(Work order):
Could you restate all of the entries, word for word?
====
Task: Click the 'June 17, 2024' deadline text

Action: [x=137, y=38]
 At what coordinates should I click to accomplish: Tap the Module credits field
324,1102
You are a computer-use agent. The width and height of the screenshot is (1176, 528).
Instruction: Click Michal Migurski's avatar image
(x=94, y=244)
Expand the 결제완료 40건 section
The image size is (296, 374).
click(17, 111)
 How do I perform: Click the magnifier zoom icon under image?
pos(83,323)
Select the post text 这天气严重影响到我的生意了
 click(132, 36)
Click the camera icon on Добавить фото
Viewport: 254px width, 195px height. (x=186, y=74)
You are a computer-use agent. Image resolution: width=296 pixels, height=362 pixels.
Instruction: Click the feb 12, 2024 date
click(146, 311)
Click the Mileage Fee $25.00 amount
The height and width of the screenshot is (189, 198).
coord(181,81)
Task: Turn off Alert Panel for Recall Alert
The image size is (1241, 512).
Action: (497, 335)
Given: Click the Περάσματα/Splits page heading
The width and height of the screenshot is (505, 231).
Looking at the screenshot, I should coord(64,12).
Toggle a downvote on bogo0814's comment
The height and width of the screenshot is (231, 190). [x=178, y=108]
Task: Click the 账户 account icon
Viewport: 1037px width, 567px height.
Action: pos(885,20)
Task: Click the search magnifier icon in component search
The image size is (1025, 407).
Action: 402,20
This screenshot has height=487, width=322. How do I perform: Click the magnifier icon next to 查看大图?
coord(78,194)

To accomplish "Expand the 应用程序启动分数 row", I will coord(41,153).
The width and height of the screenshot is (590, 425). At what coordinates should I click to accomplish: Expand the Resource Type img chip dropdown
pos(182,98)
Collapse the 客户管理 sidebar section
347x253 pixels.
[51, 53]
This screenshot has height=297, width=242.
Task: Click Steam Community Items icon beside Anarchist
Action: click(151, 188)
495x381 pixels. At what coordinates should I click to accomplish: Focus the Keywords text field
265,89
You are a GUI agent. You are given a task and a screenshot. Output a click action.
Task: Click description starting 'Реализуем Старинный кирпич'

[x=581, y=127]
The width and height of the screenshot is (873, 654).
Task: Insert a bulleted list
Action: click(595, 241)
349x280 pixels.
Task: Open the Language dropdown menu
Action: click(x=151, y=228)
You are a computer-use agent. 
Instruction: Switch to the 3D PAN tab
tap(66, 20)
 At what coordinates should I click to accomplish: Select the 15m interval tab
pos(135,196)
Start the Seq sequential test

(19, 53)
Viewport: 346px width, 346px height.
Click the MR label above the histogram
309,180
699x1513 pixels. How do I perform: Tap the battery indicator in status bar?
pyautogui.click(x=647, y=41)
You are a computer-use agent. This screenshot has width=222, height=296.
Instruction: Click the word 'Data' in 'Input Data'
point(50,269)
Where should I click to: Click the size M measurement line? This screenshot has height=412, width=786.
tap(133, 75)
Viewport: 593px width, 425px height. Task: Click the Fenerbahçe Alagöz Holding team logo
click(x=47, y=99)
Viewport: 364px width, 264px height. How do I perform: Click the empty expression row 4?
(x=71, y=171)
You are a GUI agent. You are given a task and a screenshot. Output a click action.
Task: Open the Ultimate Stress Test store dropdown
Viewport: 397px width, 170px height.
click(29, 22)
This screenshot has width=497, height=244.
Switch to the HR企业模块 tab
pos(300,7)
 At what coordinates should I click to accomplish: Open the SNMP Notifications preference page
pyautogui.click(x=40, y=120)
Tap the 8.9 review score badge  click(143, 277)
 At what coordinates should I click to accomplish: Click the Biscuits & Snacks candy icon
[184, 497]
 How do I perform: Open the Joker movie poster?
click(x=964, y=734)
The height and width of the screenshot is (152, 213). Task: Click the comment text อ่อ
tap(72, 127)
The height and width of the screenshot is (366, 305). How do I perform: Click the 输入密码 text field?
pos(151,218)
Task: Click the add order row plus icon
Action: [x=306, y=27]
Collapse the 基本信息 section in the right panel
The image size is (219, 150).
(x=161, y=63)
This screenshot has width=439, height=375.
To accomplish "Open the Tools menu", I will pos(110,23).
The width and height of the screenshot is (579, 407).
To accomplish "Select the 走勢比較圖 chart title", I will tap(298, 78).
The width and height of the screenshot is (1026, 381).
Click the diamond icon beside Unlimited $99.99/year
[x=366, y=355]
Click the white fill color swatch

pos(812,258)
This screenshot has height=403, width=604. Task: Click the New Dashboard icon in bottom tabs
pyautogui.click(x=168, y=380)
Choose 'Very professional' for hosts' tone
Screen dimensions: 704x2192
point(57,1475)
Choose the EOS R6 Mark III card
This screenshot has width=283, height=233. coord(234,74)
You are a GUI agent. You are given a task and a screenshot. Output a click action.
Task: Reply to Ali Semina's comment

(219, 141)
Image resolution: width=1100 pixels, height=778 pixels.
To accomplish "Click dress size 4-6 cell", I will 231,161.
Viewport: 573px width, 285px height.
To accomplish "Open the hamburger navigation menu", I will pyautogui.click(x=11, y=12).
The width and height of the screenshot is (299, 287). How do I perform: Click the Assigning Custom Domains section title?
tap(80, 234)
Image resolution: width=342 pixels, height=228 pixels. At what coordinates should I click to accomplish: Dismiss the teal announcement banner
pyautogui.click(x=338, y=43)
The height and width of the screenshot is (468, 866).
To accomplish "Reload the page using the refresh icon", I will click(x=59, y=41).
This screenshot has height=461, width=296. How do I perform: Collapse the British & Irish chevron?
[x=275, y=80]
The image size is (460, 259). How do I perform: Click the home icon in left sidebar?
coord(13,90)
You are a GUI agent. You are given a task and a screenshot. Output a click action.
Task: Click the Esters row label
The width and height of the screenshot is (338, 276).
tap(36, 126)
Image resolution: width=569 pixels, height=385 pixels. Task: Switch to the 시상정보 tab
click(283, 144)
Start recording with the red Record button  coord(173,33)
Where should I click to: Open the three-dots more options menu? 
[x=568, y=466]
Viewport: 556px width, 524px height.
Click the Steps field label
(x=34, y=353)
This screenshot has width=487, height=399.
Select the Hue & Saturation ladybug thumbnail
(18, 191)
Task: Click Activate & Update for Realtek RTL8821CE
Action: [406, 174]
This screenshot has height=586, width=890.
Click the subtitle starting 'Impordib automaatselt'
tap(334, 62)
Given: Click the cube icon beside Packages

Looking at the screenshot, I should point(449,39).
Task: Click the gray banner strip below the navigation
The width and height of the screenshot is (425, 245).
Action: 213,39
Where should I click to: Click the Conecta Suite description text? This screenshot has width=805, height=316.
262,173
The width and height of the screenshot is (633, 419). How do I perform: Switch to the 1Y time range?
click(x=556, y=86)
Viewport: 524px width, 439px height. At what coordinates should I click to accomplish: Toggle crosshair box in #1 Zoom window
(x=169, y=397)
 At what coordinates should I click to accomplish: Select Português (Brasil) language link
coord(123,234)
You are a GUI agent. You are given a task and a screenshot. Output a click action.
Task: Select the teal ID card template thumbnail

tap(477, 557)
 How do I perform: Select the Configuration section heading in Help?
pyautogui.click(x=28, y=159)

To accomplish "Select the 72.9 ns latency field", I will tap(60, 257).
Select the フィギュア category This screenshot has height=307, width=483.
====
(Solution to this task):
Task: Click the 'June 17, 2024' deadline text

Action: [x=137, y=38]
 At what coordinates should I click to accomplish: Tap the Module credits field
324,1102
You are a computer-use agent. The width and height of the screenshot is (1176, 528).
Instruction: Click Michal Migurski's avatar image
(x=94, y=244)
Expand the 결제완료 40건 section
The image size is (296, 374).
click(17, 111)
 How do I perform: Click the magnifier zoom icon under image?
pos(83,323)
Select the post text 这天气严重影响到我的生意了
 click(132, 36)
Click the camera icon on Добавить фото
Viewport: 254px width, 195px height. (x=186, y=74)
You are a computer-use agent. Image resolution: width=296 pixels, height=362 pixels.
Instruction: Click the feb 12, 2024 date
click(146, 311)
Click the Mileage Fee $25.00 amount
The height and width of the screenshot is (189, 198).
coord(181,81)
Task: Turn off Alert Panel for Recall Alert
The image size is (1241, 512).
Action: (497, 335)
Given: Click the Περάσματα/Splits page heading
The width and height of the screenshot is (505, 231).
Looking at the screenshot, I should coord(64,12).
Toggle a downvote on bogo0814's comment
The height and width of the screenshot is (231, 190). [x=178, y=108]
Task: Click the 账户 account icon
Viewport: 1037px width, 567px height.
Action: pos(885,20)
Task: Click the search magnifier icon in component search
The image size is (1025, 407).
Action: 402,20
This screenshot has height=487, width=322. How do I perform: Click the magnifier icon next to 查看大图?
coord(78,194)

To accomplish "Expand the 应用程序启动分数 row", I will coord(41,153).
The width and height of the screenshot is (590, 425). At what coordinates should I click to accomplish: Expand the Resource Type img chip dropdown
pos(182,98)
Collapse the 客户管理 sidebar section
347x253 pixels.
[51, 53]
This screenshot has height=297, width=242.
Task: Click Steam Community Items icon beside Anarchist
Action: click(151, 188)
495x381 pixels. At what coordinates should I click to accomplish: Focus the Keywords text field
265,89
You are a GUI agent. You are given a task and a screenshot. Output a click action.
Task: Click description starting 'Реализуем Старинный кирпич'

[x=581, y=127]
The width and height of the screenshot is (873, 654).
Task: Insert a bulleted list
Action: click(595, 241)
349x280 pixels.
Task: Open the Language dropdown menu
Action: click(x=151, y=228)
You are a computer-use agent. 
Instruction: Switch to the 3D PAN tab
tap(66, 20)
 At what coordinates should I click to accomplish: Select the 15m interval tab
pos(135,196)
Start the Seq sequential test

(19, 53)
Viewport: 346px width, 346px height.
Click the MR label above the histogram
309,180
699x1513 pixels. How do I perform: Tap the battery indicator in status bar?
pyautogui.click(x=647, y=41)
You are a computer-use agent. This screenshot has width=222, height=296.
Instruction: Click the word 'Data' in 'Input Data'
point(50,269)
Where should I click to: Click the size M measurement line? This screenshot has height=412, width=786.
tap(133, 75)
Viewport: 593px width, 425px height. Task: Click the Fenerbahçe Alagöz Holding team logo
click(x=47, y=99)
Viewport: 364px width, 264px height. How do I perform: Click the empty expression row 4?
(x=71, y=171)
You are a GUI agent. You are given a task and a screenshot. Output a click action.
Task: Open the Ultimate Stress Test store dropdown
Viewport: 397px width, 170px height.
click(29, 22)
This screenshot has width=497, height=244.
Switch to the HR企业模块 tab
pos(300,7)
 At what coordinates should I click to accomplish: Open the SNMP Notifications preference page
pyautogui.click(x=40, y=120)
Tap the 8.9 review score badge  click(143, 277)
 At what coordinates should I click to accomplish: Click the Biscuits & Snacks candy icon
[184, 497]
 How do I perform: Open the Joker movie poster?
click(x=964, y=734)
The height and width of the screenshot is (152, 213). Task: Click the comment text อ่อ
tap(72, 127)
The height and width of the screenshot is (366, 305). How do I perform: Click the 输入密码 text field?
pos(151,218)
Task: Click the add order row plus icon
Action: [x=306, y=27]
Collapse the 基本信息 section in the right panel
The image size is (219, 150).
(x=161, y=63)
This screenshot has width=439, height=375.
To accomplish "Open the Tools menu", I will pos(110,23).
The width and height of the screenshot is (579, 407).
To accomplish "Select the 走勢比較圖 chart title", I will tap(298, 78).
The width and height of the screenshot is (1026, 381).
Click the diamond icon beside Unlimited $99.99/year
[x=366, y=355]
Click the white fill color swatch

pos(812,258)
This screenshot has height=403, width=604. Task: Click the New Dashboard icon in bottom tabs
pyautogui.click(x=168, y=380)
Choose 'Very professional' for hosts' tone
Screen dimensions: 704x2192
point(57,1475)
Choose the EOS R6 Mark III card
This screenshot has width=283, height=233. coord(234,74)
You are a GUI agent. You are given a task and a screenshot. Output a click action.
Task: Reply to Ali Semina's comment

(219, 141)
Image resolution: width=1100 pixels, height=778 pixels.
To accomplish "Click dress size 4-6 cell", I will 231,161.
Viewport: 573px width, 285px height.
To accomplish "Open the hamburger navigation menu", I will pyautogui.click(x=11, y=12).
The width and height of the screenshot is (299, 287). How do I perform: Click the Assigning Custom Domains section title?
tap(80, 234)
Image resolution: width=342 pixels, height=228 pixels. At what coordinates should I click to accomplish: Dismiss the teal announcement banner
pyautogui.click(x=338, y=43)
The height and width of the screenshot is (468, 866).
To accomplish "Reload the page using the refresh icon", I will click(x=59, y=41).
This screenshot has height=461, width=296. How do I perform: Collapse the British & Irish chevron?
[x=275, y=80]
The image size is (460, 259). How do I perform: Click the home icon in left sidebar?
coord(13,90)
You are a GUI agent. You are given a task and a screenshot. Output a click action.
Task: Click the Esters row label
The width and height of the screenshot is (338, 276).
tap(36, 126)
Image resolution: width=569 pixels, height=385 pixels. Task: Switch to the 시상정보 tab
click(283, 144)
Start recording with the red Record button  coord(173,33)
Where should I click to: Open the three-dots more options menu? 
[x=568, y=466]
Viewport: 556px width, 524px height.
Click the Steps field label
(x=34, y=353)
This screenshot has width=487, height=399.
Select the Hue & Saturation ladybug thumbnail
(18, 191)
Task: Click Activate & Update for Realtek RTL8821CE
Action: [406, 174]
This screenshot has height=586, width=890.
Click the subtitle starting 'Impordib automaatselt'
tap(334, 62)
Given: Click the cube icon beside Packages

Looking at the screenshot, I should point(449,39).
Task: Click the gray banner strip below the navigation
The width and height of the screenshot is (425, 245).
Action: 213,39
Where should I click to: Click the Conecta Suite description text? This screenshot has width=805, height=316.
262,173
The width and height of the screenshot is (633, 419). How do I perform: Switch to the 1Y time range?
click(x=556, y=86)
Viewport: 524px width, 439px height. At what coordinates should I click to accomplish: Toggle crosshair box in #1 Zoom window
(x=169, y=397)
 At what coordinates should I click to accomplish: Select Português (Brasil) language link
coord(123,234)
You are a GUI agent. You are given a task and a screenshot. Output a click action.
Task: Select the teal ID card template thumbnail

tap(477, 557)
 How do I perform: Select the Configuration section heading in Help?
pyautogui.click(x=28, y=159)

To accomplish "Select the 72.9 ns latency field", I will tap(60, 257).
Select the フィギュア category This screenshot has height=307, width=483.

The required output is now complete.